Novell Documentation: Novell BorderManager 3.7 - Novell IP Gateway Configuration Options and Limitations

Novell IP Gateway Configuration Options and Limitations

The Novell IP Gateway configuration options and limitations are described in the following sections:

Specifying the Preferred Gateway Server for Clients

Specifying DNS Servers

As part of the gateway server's configuration, you must provide a valid Domain Name System (DNS) domain name and the IP address of at least one DNS name server. The gateway server uses DNS to resolve IP hostnames on behalf of gateway clients on your private network.
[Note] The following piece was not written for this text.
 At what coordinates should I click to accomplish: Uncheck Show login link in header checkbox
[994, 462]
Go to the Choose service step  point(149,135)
NOTE: If a DNS name server was specified during Novell BorderManager 3.7 product installation, this requirement has already been satisfied.
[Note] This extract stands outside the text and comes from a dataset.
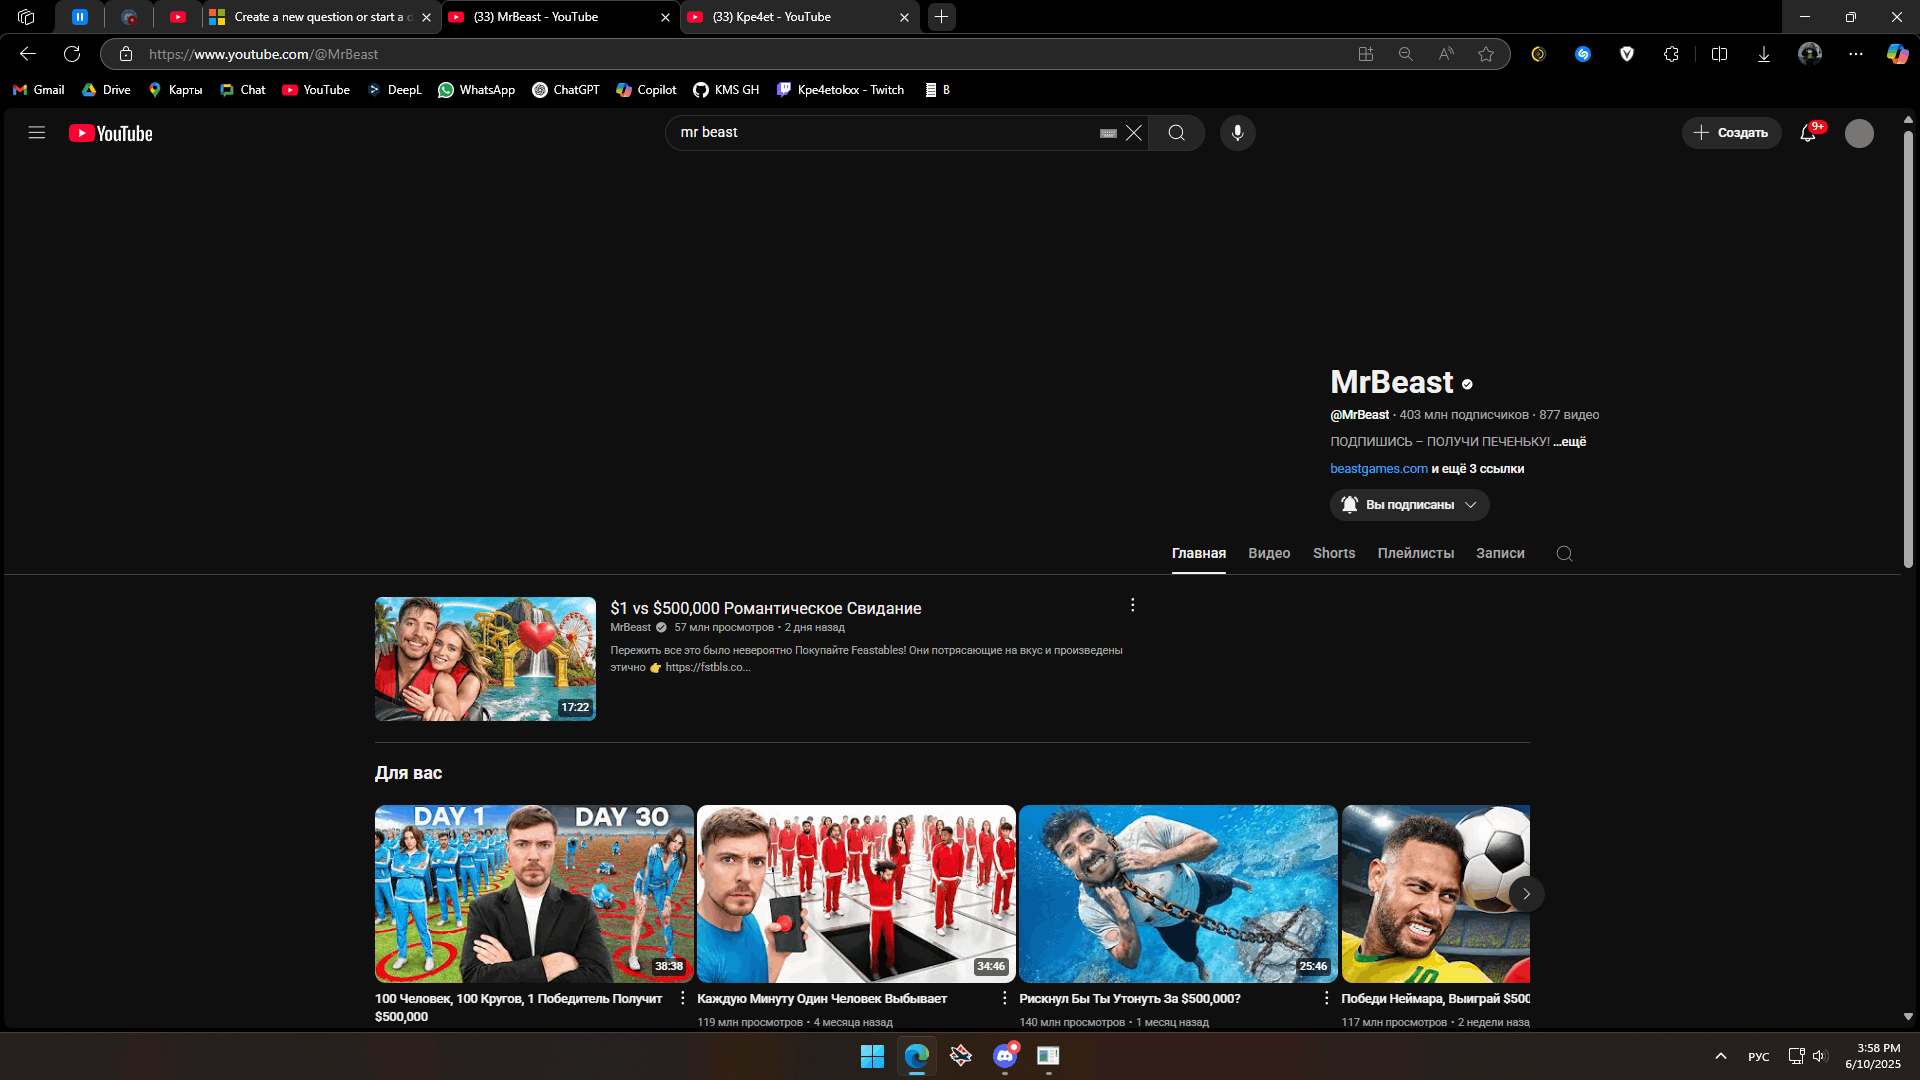1920x1080 pixels.
Task: Add page to favorites star icon
Action: pos(1486,54)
Specifying the Preferred Gateway Server for Clients

The gateway client, which maintains a control connection between the client and the gateway server, attempts to connect to a preferred gateway server if one is configured. If the specified gateway server is not available, the gateway client searches for the following:

A Novell BorderManager 3.7 server running the IP/IP gateway service--- Starting in both the preferred gateway server's context and the user's context, the gateway client software searches downward in the eDirectory tree for a gateway Server object.

A Novell BorderManager 3.7 server running the IPX/IP gateway service---Starting in both the preferred gateway server's context and the user's context, the gateway client software searches downward in the eDirectory tree for a gateway Server object.

A Novell BorderManager 3.7 server running the IPX/IP gateway service---To locate the gateway server, the gateway client searches the bindery of the server to which the client is attached.

A Novell BorderManager 3.7 server in any NDS or eDirectory context running the IPX/IP gateway service---To locate the gateway server, the gateway client uses the Service Advertising Protocol (SAP).

Configuring a preferred gateway server usually reduces the amount of time required for the client to connect to the gateway server.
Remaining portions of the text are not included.